DOĞRU ERSÖZ D., ÇAKIR E., Sismanlar T., Cobanoglu N., PEKCAN S., Cinel G., ...Daha Fazla

PEDIATRIC PULMONOLOGY, cilt.55, ss.541-548, 2020 (SCI İndekslerine Giren Dergi) identifier identifier identifier

  • Cilt numarası: 55 Konu: 2
  • Basım Tarihi: 2020
  • Doi Numarası: 10.1002/ppul.24561
  • Dergi Adı: PEDIATRIC PULMONOLOGY
  • Sayfa Sayıları: ss.541-548

Özet

Background Cystic fibrosis (CF) care has been implemented in Turkey for a long time; however, there had been no patient registry. For this purpose, the Turkish National CF Registry was established. We present the first results of registry using data collected in 2017. Methods The data were collected using a data-entry software system, which was accessed from the internet.

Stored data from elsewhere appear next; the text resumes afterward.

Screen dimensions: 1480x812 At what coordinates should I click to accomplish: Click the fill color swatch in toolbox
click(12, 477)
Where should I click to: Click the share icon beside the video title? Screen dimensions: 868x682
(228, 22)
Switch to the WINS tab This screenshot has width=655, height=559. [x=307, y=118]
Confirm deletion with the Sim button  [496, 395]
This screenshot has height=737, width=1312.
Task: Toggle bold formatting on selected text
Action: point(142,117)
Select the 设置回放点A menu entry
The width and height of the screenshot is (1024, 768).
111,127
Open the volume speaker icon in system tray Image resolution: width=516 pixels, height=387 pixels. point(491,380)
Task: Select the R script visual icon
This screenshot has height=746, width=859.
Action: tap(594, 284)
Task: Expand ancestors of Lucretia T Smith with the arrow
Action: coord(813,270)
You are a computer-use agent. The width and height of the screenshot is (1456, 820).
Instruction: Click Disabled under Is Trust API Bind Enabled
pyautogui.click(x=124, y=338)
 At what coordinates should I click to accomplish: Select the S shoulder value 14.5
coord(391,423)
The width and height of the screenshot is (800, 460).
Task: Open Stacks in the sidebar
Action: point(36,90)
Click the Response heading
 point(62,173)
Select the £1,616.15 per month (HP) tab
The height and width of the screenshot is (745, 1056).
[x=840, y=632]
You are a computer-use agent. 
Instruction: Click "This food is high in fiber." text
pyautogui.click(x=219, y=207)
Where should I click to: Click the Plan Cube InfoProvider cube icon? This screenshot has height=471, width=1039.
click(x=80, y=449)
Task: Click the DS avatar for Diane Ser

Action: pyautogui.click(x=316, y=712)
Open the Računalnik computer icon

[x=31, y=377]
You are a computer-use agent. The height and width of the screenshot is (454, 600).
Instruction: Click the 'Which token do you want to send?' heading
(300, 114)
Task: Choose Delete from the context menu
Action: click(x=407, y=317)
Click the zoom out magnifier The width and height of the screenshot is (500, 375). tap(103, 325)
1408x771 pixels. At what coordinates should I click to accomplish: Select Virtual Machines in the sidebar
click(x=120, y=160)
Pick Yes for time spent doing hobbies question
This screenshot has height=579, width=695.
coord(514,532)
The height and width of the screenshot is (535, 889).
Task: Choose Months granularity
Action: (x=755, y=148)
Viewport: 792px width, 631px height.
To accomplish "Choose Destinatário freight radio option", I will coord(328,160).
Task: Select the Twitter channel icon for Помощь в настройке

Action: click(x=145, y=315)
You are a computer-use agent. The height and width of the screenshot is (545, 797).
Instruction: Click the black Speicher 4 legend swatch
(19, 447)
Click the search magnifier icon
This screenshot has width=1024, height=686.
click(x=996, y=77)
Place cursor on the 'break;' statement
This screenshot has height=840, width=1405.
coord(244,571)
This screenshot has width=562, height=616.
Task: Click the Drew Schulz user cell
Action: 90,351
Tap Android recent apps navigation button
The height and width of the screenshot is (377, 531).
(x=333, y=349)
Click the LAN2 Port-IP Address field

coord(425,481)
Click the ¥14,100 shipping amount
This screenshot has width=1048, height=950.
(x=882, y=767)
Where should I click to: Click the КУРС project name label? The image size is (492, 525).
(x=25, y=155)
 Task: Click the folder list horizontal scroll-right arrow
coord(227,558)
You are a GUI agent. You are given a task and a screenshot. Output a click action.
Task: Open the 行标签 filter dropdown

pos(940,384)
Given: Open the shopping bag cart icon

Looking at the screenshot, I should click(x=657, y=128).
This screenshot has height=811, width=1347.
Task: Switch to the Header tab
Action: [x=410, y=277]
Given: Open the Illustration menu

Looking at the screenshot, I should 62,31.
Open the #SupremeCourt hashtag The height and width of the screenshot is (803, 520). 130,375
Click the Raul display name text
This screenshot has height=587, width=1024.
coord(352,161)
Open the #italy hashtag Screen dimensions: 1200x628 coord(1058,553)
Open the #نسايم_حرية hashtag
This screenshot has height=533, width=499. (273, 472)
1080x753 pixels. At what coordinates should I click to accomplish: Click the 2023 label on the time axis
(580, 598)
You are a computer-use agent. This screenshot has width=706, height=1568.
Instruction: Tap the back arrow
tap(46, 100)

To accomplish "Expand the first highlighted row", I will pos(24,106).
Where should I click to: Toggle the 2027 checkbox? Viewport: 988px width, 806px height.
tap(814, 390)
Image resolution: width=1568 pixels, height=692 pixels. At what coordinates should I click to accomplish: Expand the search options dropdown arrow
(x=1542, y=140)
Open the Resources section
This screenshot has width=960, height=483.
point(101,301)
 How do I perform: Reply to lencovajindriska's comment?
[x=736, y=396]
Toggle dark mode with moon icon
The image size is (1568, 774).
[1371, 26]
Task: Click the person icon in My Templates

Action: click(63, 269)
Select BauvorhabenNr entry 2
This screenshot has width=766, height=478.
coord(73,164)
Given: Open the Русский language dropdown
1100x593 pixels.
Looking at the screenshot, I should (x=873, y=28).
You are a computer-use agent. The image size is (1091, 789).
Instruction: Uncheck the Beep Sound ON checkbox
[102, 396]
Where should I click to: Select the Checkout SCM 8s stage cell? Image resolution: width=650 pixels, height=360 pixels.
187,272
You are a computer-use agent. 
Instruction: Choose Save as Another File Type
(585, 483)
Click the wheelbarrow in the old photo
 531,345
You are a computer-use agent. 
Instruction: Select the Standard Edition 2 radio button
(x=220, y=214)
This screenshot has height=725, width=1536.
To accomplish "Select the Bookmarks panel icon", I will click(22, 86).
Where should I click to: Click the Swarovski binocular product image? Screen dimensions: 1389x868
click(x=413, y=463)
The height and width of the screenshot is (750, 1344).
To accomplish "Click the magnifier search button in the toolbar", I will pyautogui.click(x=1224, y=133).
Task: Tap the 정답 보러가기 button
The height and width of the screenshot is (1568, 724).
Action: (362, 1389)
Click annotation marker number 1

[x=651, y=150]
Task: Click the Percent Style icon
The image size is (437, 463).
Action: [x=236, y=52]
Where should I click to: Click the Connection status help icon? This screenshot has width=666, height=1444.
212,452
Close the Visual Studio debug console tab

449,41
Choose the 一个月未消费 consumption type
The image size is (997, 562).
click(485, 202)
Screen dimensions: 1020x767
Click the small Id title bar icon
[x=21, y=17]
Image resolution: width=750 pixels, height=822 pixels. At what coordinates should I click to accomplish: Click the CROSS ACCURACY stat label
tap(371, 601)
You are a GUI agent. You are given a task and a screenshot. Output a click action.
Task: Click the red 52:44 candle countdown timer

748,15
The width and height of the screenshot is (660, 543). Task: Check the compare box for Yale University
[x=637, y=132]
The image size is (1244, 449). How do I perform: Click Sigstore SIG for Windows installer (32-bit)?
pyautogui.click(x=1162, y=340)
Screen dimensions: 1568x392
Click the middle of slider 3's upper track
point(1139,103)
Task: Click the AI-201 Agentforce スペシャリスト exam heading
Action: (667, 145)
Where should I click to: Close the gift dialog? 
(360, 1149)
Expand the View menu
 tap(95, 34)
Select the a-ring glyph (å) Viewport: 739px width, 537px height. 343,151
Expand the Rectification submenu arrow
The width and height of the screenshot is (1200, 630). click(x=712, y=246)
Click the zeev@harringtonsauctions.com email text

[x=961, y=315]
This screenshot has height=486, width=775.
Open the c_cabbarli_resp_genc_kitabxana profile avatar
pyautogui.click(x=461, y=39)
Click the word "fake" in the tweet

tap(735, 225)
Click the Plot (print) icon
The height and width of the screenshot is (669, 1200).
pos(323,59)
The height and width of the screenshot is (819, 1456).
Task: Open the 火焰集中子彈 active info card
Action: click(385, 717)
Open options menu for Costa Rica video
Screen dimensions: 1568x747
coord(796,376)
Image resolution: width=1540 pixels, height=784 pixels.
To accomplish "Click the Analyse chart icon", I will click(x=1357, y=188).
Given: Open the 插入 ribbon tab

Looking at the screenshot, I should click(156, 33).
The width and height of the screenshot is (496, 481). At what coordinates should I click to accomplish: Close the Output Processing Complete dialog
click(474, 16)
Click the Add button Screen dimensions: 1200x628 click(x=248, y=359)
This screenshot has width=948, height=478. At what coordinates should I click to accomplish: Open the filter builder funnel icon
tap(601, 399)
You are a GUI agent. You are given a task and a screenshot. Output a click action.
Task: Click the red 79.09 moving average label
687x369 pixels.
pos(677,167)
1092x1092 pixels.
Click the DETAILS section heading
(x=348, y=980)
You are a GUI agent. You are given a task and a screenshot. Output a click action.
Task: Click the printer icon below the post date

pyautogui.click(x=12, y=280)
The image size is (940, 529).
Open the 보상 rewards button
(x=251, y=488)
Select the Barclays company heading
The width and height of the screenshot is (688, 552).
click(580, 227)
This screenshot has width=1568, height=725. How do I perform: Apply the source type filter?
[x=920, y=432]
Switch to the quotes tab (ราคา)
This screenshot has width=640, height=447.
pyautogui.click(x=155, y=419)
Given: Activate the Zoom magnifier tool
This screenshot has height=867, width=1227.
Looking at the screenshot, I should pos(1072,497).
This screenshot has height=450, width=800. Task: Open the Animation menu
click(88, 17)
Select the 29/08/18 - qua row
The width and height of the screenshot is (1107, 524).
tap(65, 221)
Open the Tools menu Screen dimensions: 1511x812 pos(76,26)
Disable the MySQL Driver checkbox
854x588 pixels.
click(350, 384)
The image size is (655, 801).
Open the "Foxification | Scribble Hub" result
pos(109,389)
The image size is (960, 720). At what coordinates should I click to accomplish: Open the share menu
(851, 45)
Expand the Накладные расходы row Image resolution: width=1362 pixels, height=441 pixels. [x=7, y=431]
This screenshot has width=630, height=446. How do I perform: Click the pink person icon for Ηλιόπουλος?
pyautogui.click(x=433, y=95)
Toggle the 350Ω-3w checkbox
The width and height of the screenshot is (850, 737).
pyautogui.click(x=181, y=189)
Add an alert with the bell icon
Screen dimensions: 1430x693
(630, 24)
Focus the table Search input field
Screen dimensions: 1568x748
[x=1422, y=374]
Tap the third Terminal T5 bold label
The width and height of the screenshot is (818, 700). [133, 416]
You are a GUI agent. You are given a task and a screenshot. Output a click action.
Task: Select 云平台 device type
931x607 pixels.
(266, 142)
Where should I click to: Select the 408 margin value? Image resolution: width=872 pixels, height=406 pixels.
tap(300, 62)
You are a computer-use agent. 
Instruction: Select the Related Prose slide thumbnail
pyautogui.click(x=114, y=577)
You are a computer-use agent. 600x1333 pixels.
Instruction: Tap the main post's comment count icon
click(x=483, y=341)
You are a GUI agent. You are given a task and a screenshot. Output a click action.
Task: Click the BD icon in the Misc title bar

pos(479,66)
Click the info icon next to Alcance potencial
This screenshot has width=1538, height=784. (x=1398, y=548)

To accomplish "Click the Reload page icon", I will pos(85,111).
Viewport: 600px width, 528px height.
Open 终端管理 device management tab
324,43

Demographic and annually recorded data consisted of 15 and 79 variables, respectively. Results There were 1170 patients registered from 23 centers; the estimated coverage rate was 30%. The median age at diagnosis was 1.7 years (median current age: 7.3 years); 51 (4.6%) patients were aged over 18 years. Among 293 patients who were under 3 years of age, 240 patients (81.9%) were diagnosed through newborn screening. Meconium ileus was detected in 65 (5.5%) patients. Genotyping was performed in 978 (87.4%) patients and 246 (25.2%) patients' mutations were unidentified. The most common mutation was deltaF508 with an allelic frequency of 28%, followed by N1303K (4.9%). The median FEV1% predicted was 86. Chronic colonization with Pseudomonas aeruginosa was seen in 245 patients. The most common complication was pseudo-Bartter syndrome in 120 patients. The median age of death was 13.5 years in a total of 15 patients. Conclusions Low coverage rate, lack of genotyping, unidentified mutations, and missing data of lung functions are some of our greatest challenges. Including data of all centers and reducing missing data will provide more accurate data and help to improve the CF care in Turkey in the future.